(Pointing records for screenshots and pages)
___

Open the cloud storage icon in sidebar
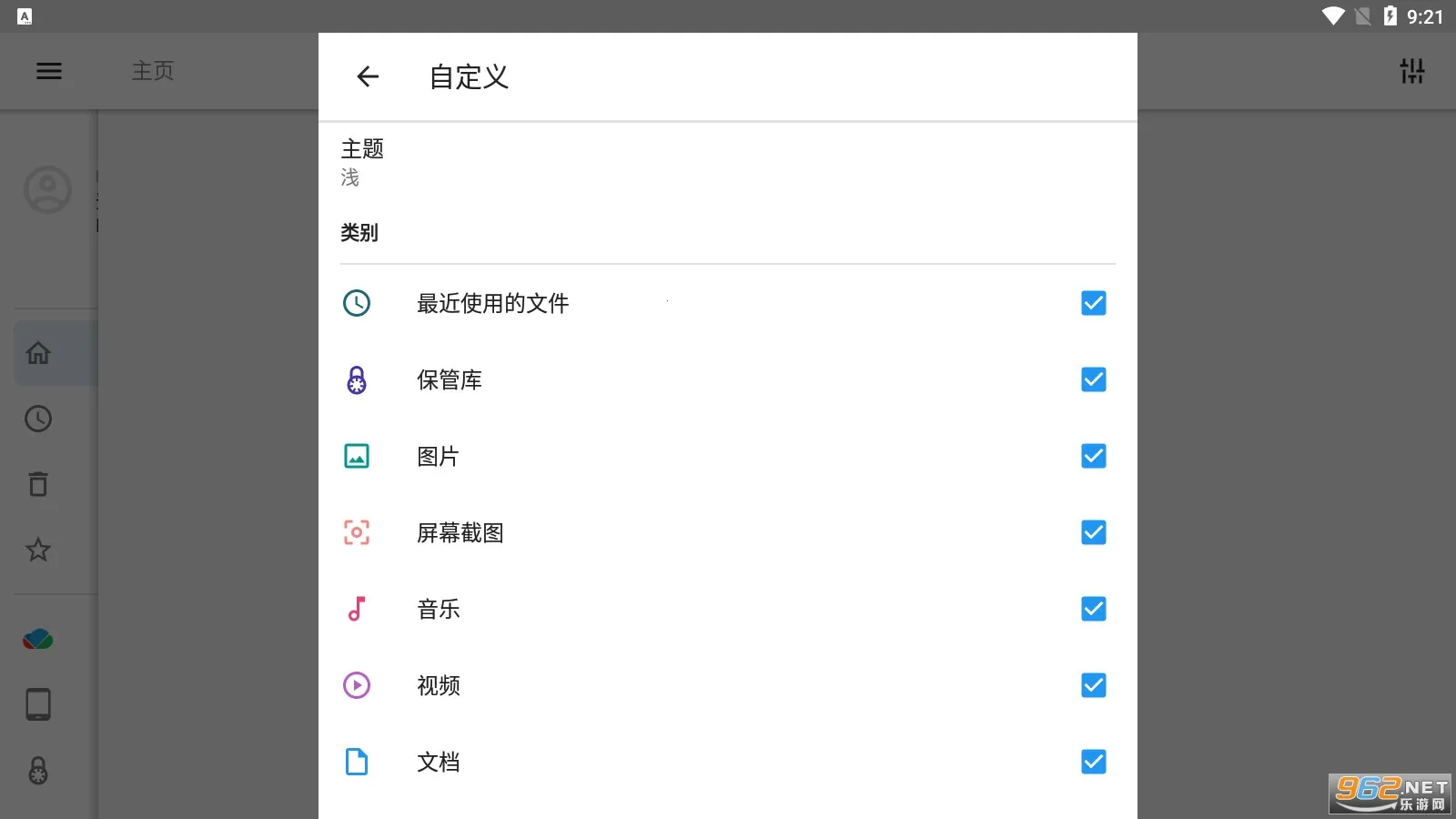The image size is (1456, 819). click(x=38, y=640)
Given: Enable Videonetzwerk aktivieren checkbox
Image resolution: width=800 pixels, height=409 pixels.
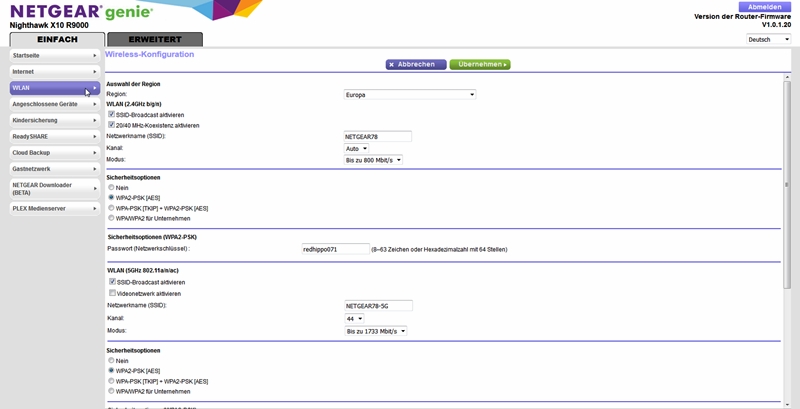Looking at the screenshot, I should pyautogui.click(x=112, y=293).
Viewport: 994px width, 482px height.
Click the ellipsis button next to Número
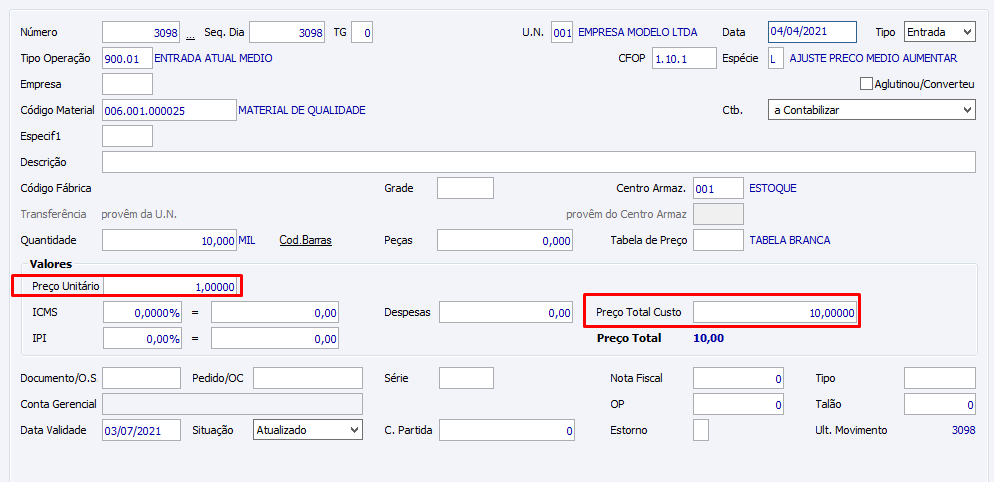click(190, 34)

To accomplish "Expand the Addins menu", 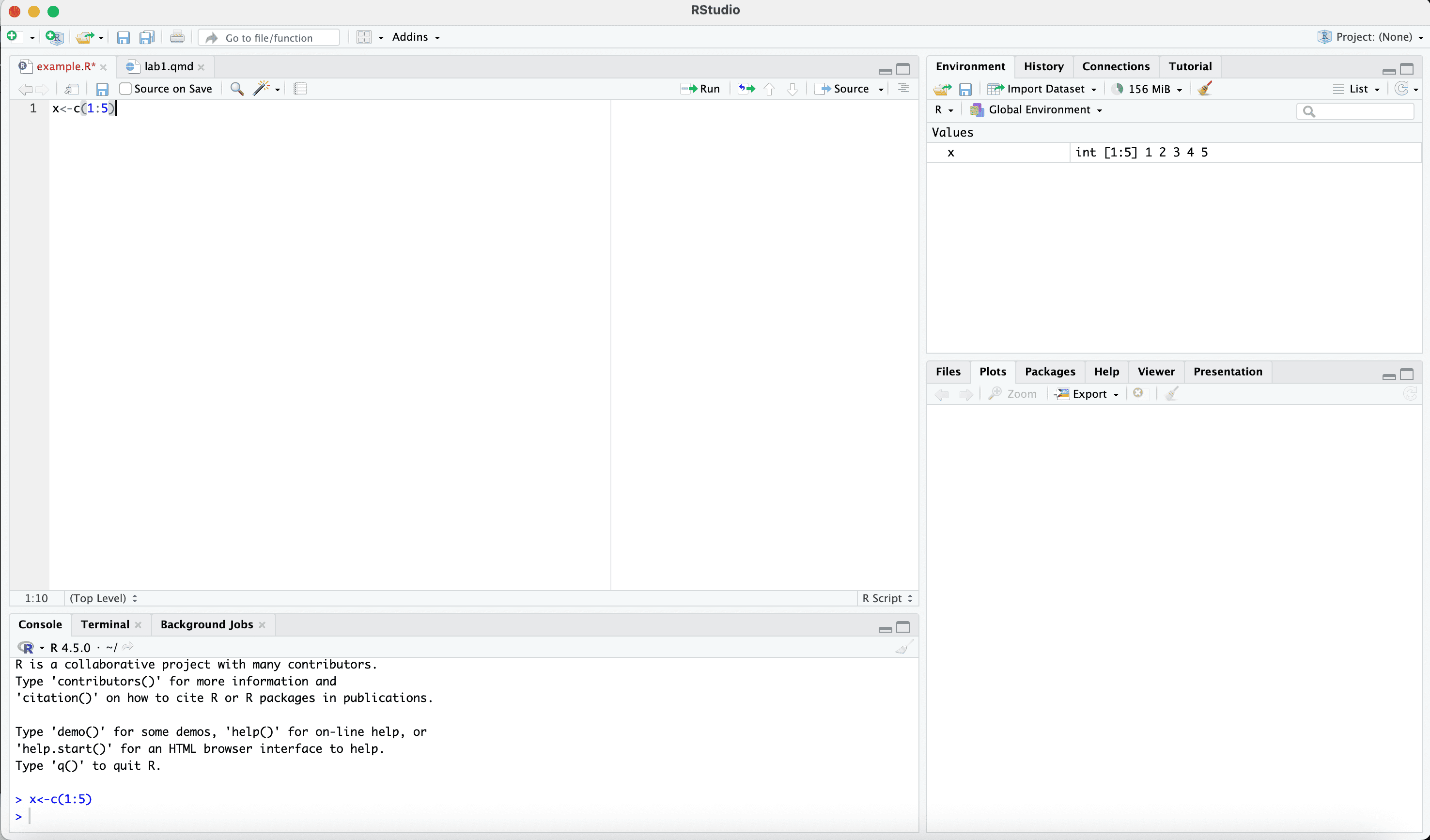I will tap(415, 37).
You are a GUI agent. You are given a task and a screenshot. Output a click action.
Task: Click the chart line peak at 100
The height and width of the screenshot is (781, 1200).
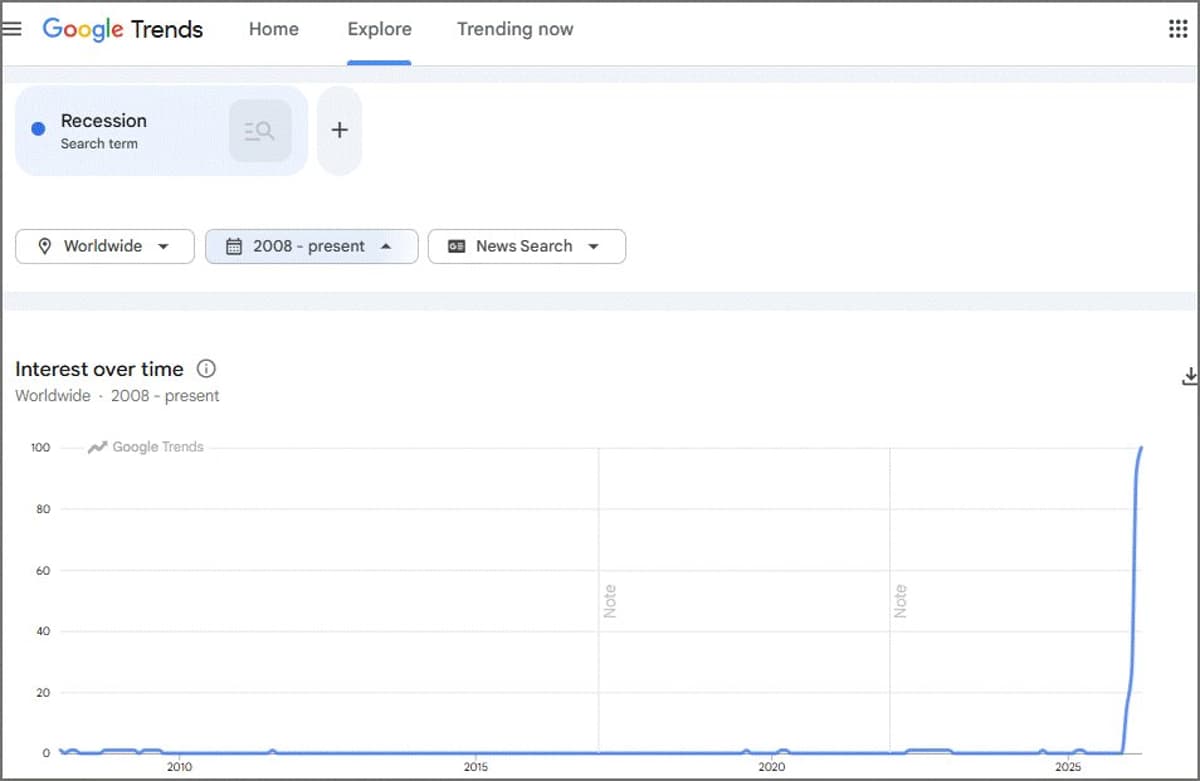coord(1141,448)
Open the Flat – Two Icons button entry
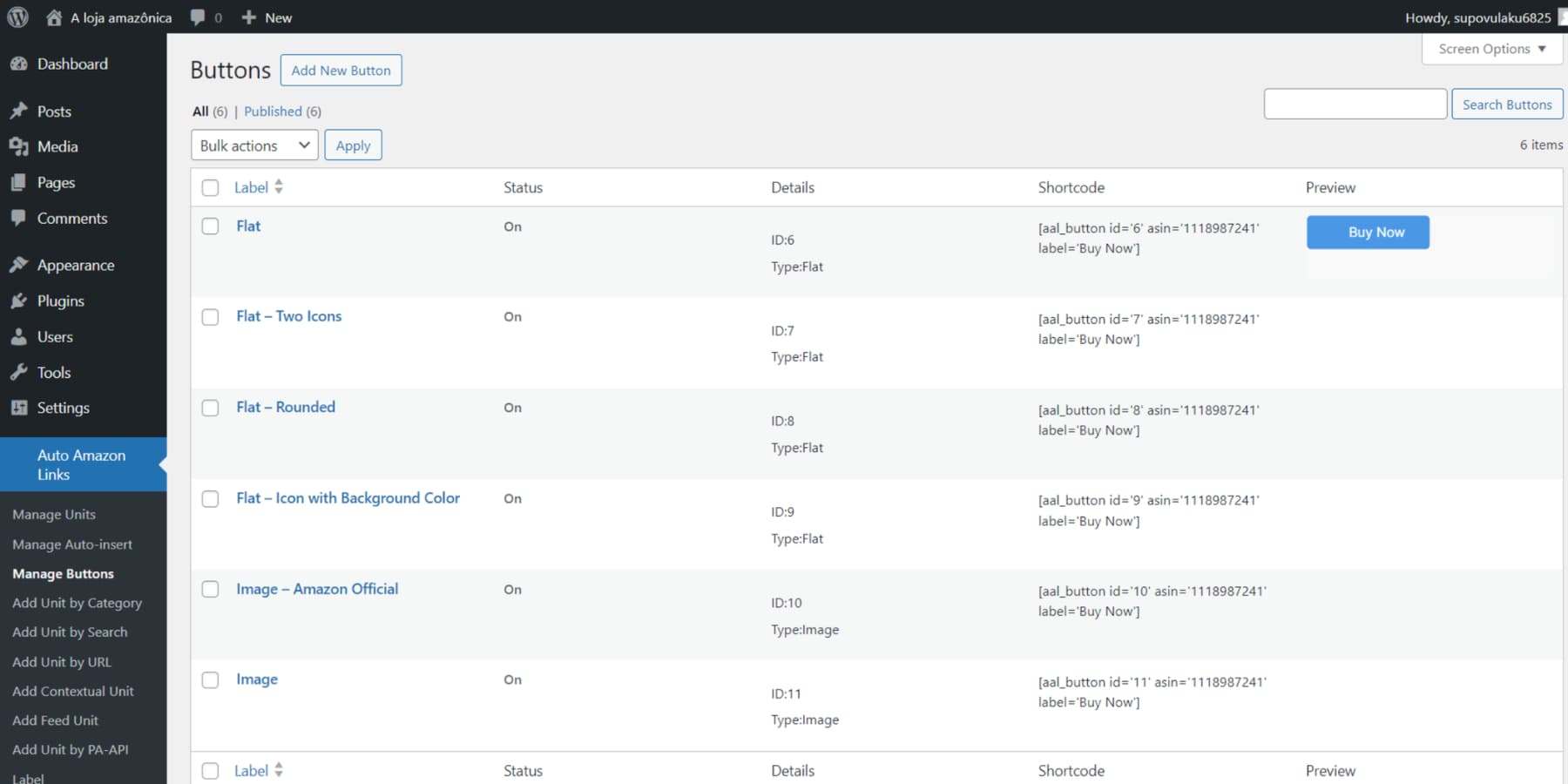Viewport: 1568px width, 784px height. [x=288, y=315]
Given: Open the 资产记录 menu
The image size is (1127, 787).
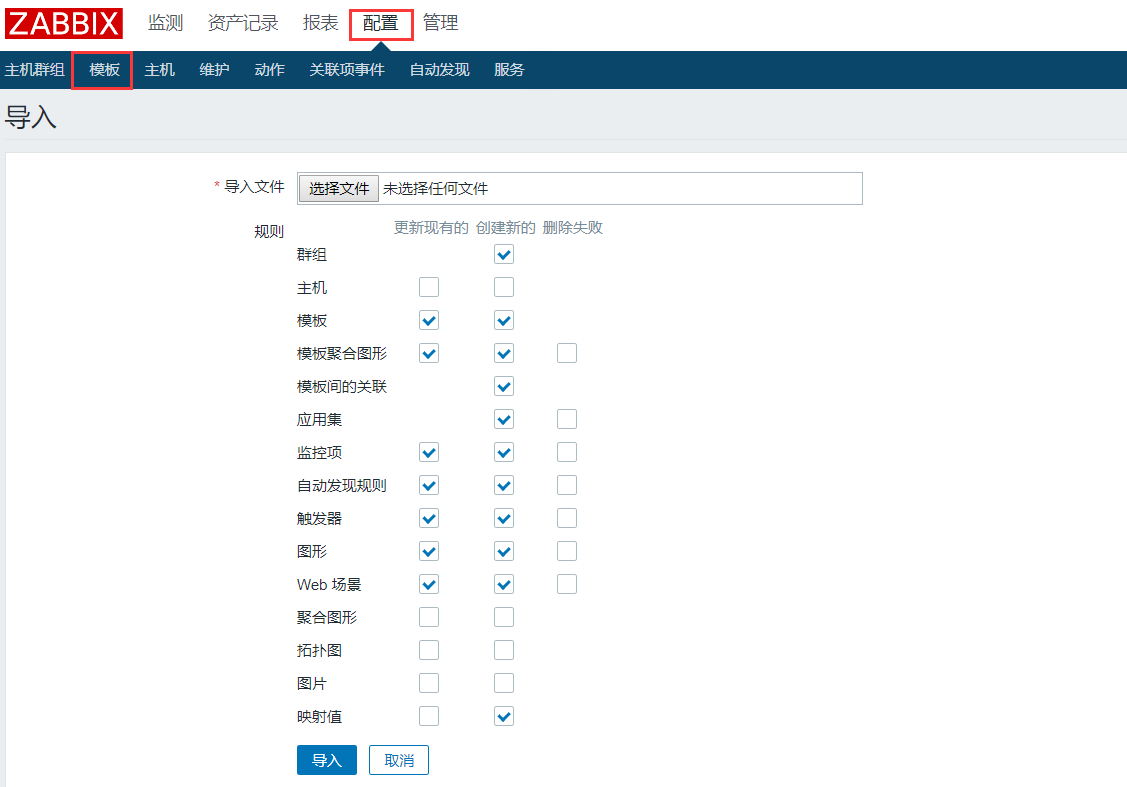Looking at the screenshot, I should tap(243, 23).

___

DO THIS ->
Reproduce the records from the line with "Given: Open the 资产记录 menu" through the last line of the records, both included, word for word. Leave the pictures out.

PROBLEM SOLUTION ->
Given: Open the 资产记录 menu
The image size is (1127, 787).
Looking at the screenshot, I should tap(243, 23).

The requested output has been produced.